El uso lógico de los colores mejorará tu memoria
Utiliza los subrayadores o lápices de colores para mejorar tu memorización, tanto en apuntes redactados a mano como impresos. Aunque sea una rutina utilizarlos para señalar los apuntes, no somos realmente conscientes de su importancia. Lo aconsejable es no colorear las páginas enteras. Es más recomendable marcar lo difícil de memorizar. También establecer un orden de colores. Por ejemplo, marcar todos los títulos con el mismo color, las fechas con otro y así sucesivamente. Tu cerebro acabará asociando el color a un concepto. Por último, establece una jerarquía y tu memoria rendirá más.

Alimentos que te empujan hacia el aprobado
¿Y en cuánto los alimentos? Su ingesta es de gran importancia durante la época de exámenes para concentrarnos y mantenernos hidratados pero ¿cuál es más recomendable?
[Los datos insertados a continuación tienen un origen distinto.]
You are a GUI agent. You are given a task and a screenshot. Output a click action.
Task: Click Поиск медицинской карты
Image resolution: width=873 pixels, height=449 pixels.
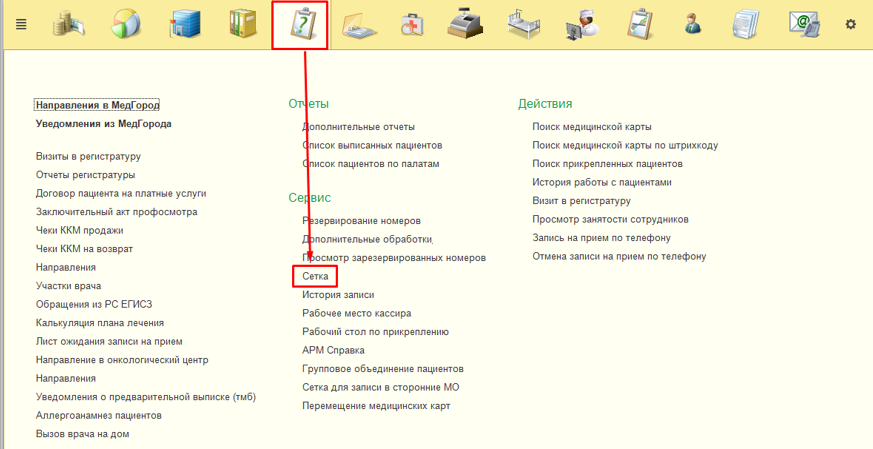pyautogui.click(x=592, y=127)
Por ejemplo, el pan mejora la concentración y promueve la relajación. Así que cómelo para fomentar tu concentración. Al igual que otros carbohidratos, liberan un aminoácido, denominado L-Triptófano, que es absorbido por el cerebro para producir serotonina, un neurotransmisor que promueve la relajación y ayuda a inducir el sueño. Las proteínas también te ayudarán porque sirven para pensar claramente. Hay diferentes tipos: integral, con cereales, blanco…¡elige el tuyo!.
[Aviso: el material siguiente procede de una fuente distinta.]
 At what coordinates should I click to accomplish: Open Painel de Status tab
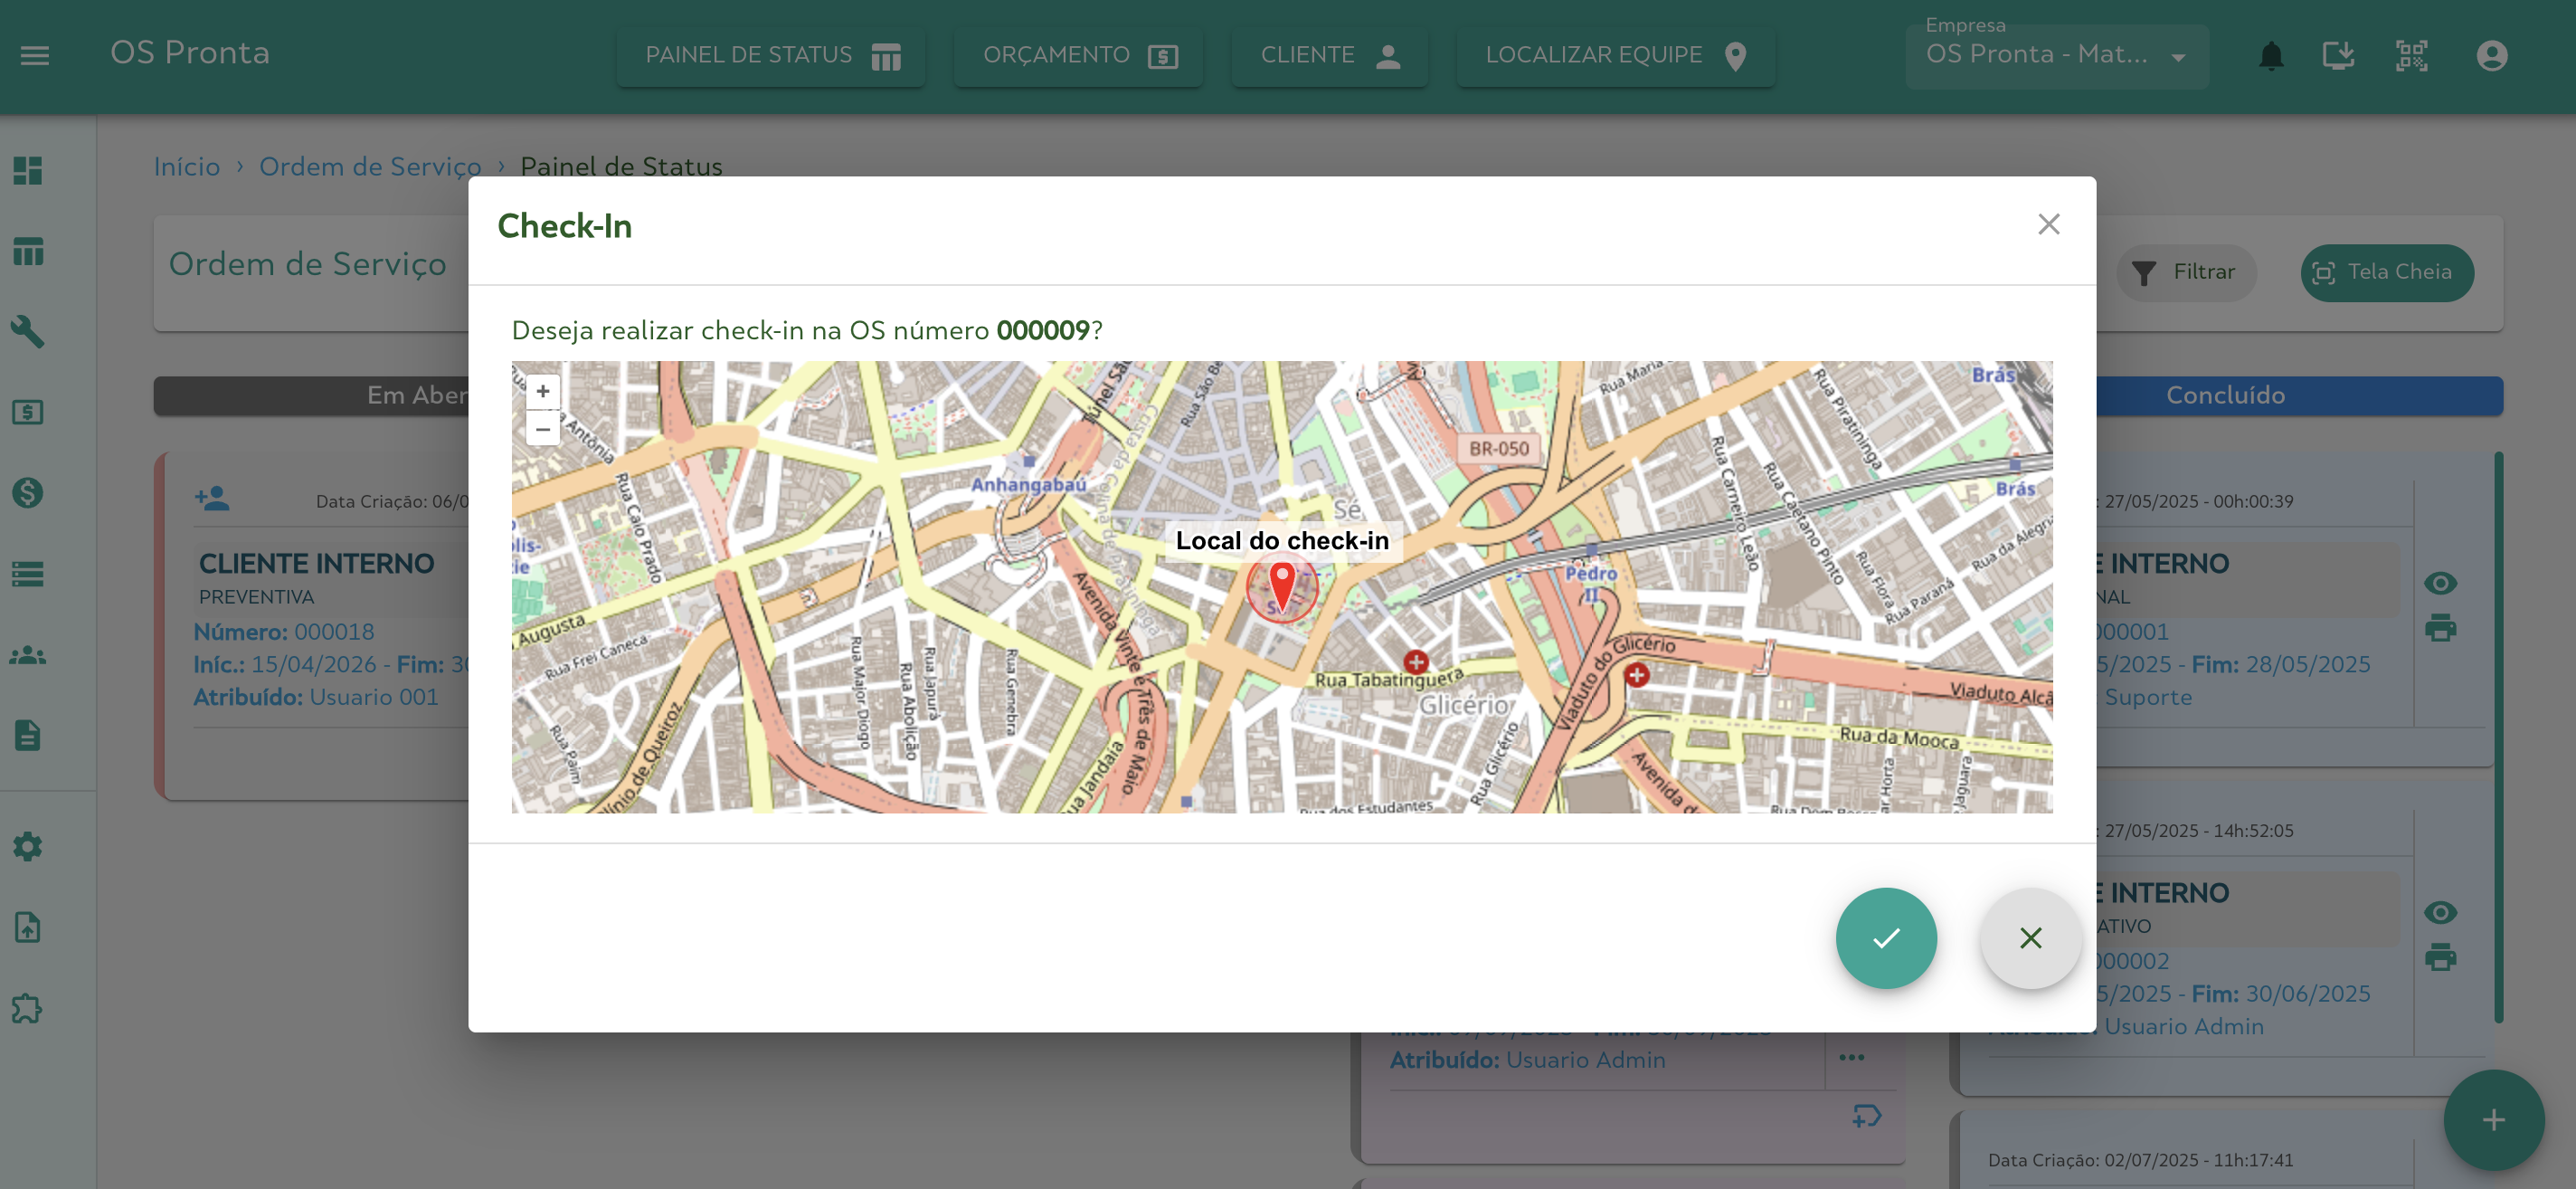tap(771, 55)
Si quieres conseguir más energía para afrontar tu jornada, no dudes en consumir mucha leche y sus derivados. Todos conocemos los beneficios de su ingesta diaria rica en calcio. Además de sus aportes a nuestra salud, se tratan de elementos que nos van a ayudar a tener mayor actividad en los días que nos sentimos bajos o en los que tenemos que dar más de nosotros mismos. Esto se debe a que las proteínas son digeridas más lentamente que los carbohidratos. Como consecuencia, proveen al cuerpo y al cerebro de energía durante más tiempo, incluso cuando la energía de los carbohidratos se ha agotado totalmente.